Avec le référendum constitutionnel qui a fini par être perçu comme un vote contre la performance du gouvernement de la NARC, certains ont considéré la dissolution du cabinet de Kibaki comme une mesure appropriée.

"Les résultats du référendum avaient un lien avec la confiance du peuple au gouvernement du président Kibaki", a déclaré à IPS, le politologue Mutahi Ngunyi.

"Il souffre d'une crise de légitimité. Il aurait pu facilement remanier le cabinet, mais a décidé de le dissoudre et de faire appel à une nouvelle équipe qui l'aidera à restaurer la confiance du peuple".

Bien qu'il ait promis de lutter contre la corruption, le gouvernement lui-même a été accusé de corruption. Ceci a poussé l'ancien ambassadeur de Grande-Bretagne au Kenya, Edward Clay, à décrire certaines autorités comme étant coupables d'une gourmandise qui les a amenées "à vomir partout sur nos chaussures". Il a fait ce commentaire pendant un discours l'année dernière.

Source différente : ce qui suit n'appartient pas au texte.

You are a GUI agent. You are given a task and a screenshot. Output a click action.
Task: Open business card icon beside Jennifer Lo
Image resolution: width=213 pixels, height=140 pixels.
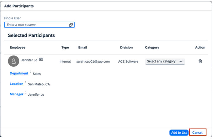point(41,60)
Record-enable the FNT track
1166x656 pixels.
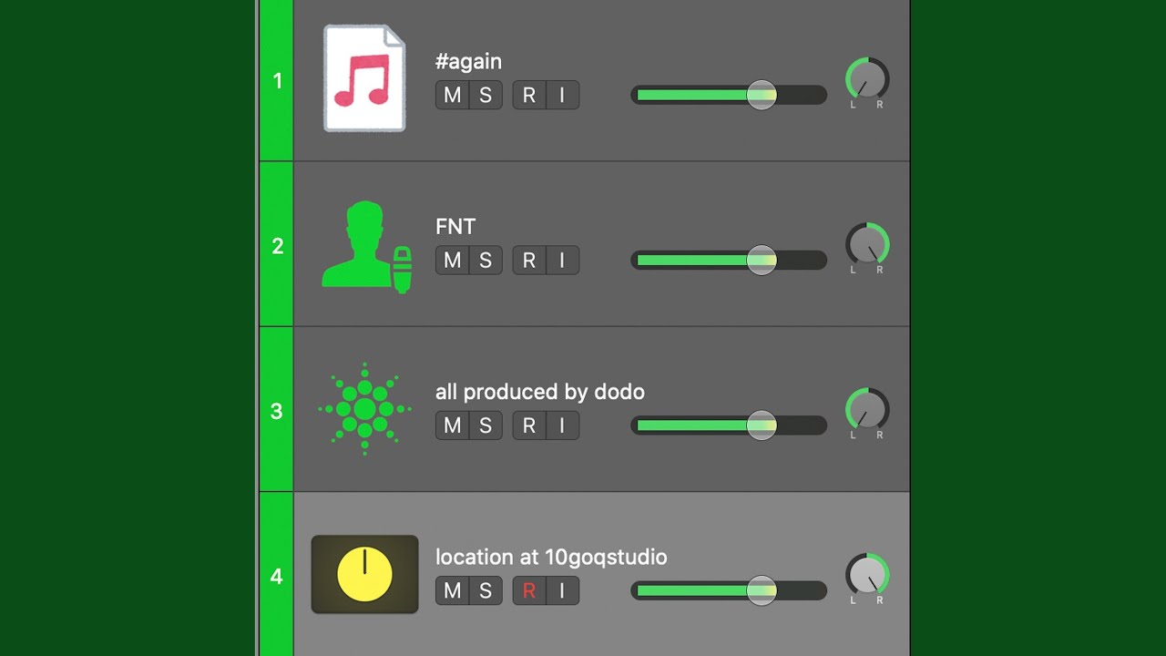point(529,261)
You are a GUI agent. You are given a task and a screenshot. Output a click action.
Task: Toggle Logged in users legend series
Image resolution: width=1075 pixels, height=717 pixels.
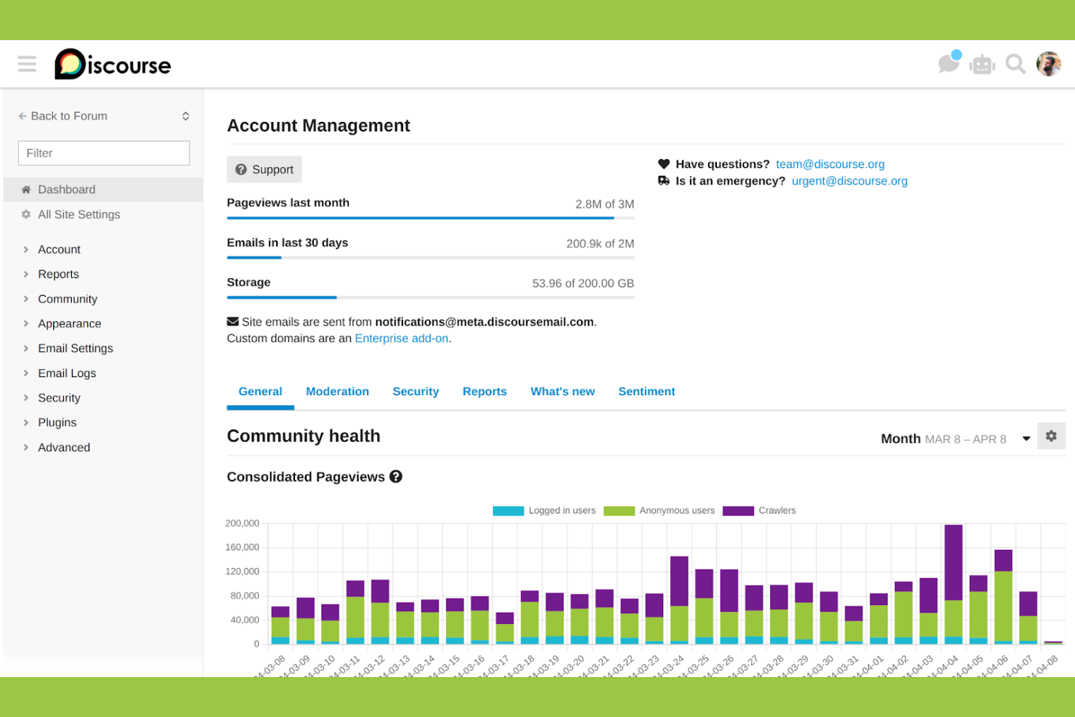click(x=544, y=511)
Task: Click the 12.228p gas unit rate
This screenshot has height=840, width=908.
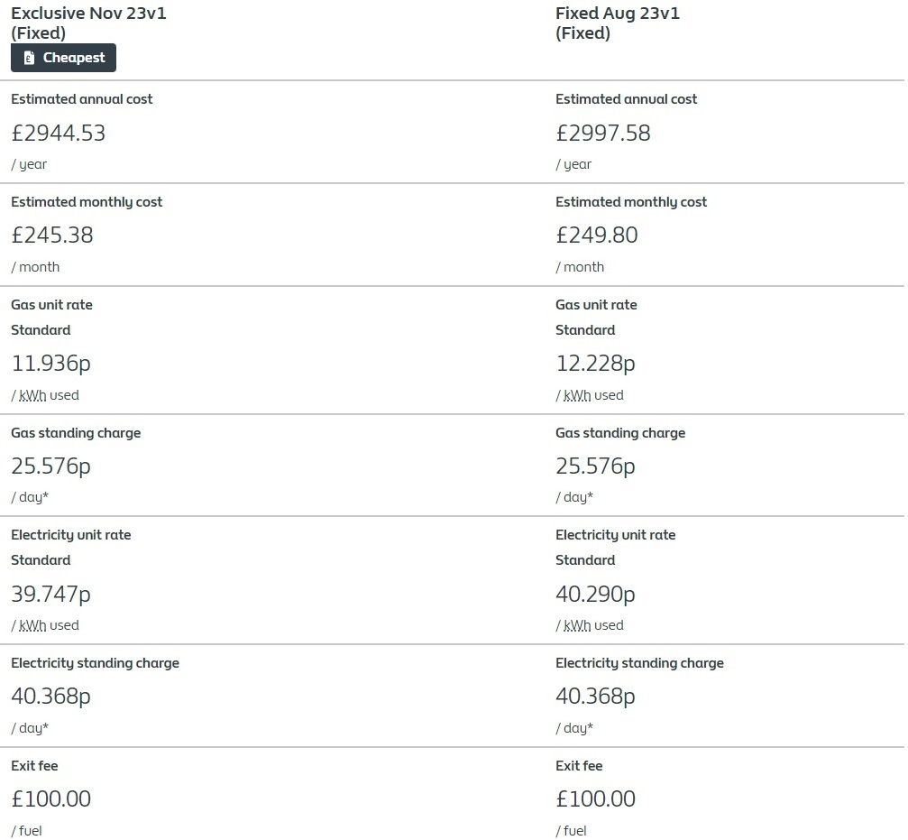Action: 596,364
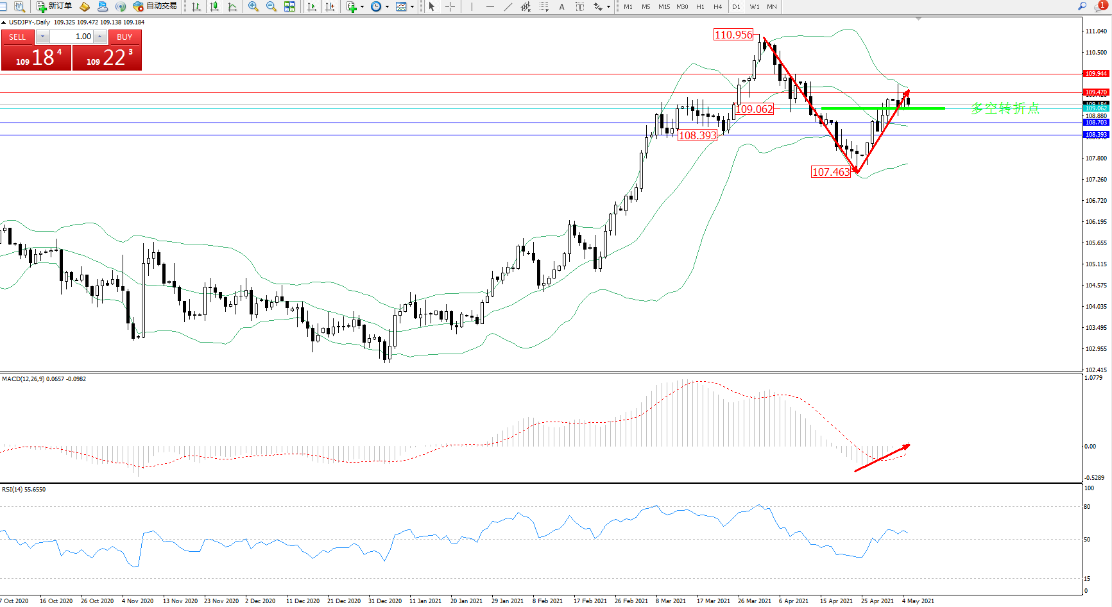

Pour sa part, le membre du groupe de pression en faveur de la révision constitutionnelle voit la dissolution comme une manière de détourner l'attention du public d'une autre révision de la constitution. "Le président agit délibérément pour écarter cela de la route", a-t-il dit à IPS.

Nyamwamu est un responsable dans le Mouvement jaune, un groupe chapeautant des organisations de la société civile impliquées dans des initiatives de réforme constitutionnelle. Le mouvement a annoncé mercredi que ces organisations allaient commencer des discussions sur une nouvelle constitution la semaine prochaine.

Un peu moins de 60 pour cent des citoyens qui ont pris part au référendum ont voté contre le projet de constitution. En attendant d'autres révisions, le Kenya continuera par être régi par la constitution qui est utilisée depuis que le pays a obtenu son indépendance vis-à-vis de la Grande-Bretagne en 1963.

Kibaki a promis qu'une nouvelle équipe sera en place dans les quinze jours à venir pour remplacer son ancien cabinet de 28 membres. Le parlement — supposé reprendre initialement le travail le 29 novembre — va maintenant rouvrir en mars de l'année prochaine (les députés étaient allés en vacances avant le référendum constitutionnel).

Toutefois, l'opposition a demandé la dissolution du parlement – et la tenue d'élections anticipées. "Beaucoup plus que le cabinet, c'est le parlement qui a été l'acteur central dans la trahison de la constitution du peuple", a déclaré le secrétaire général de la KANU, William Ruto.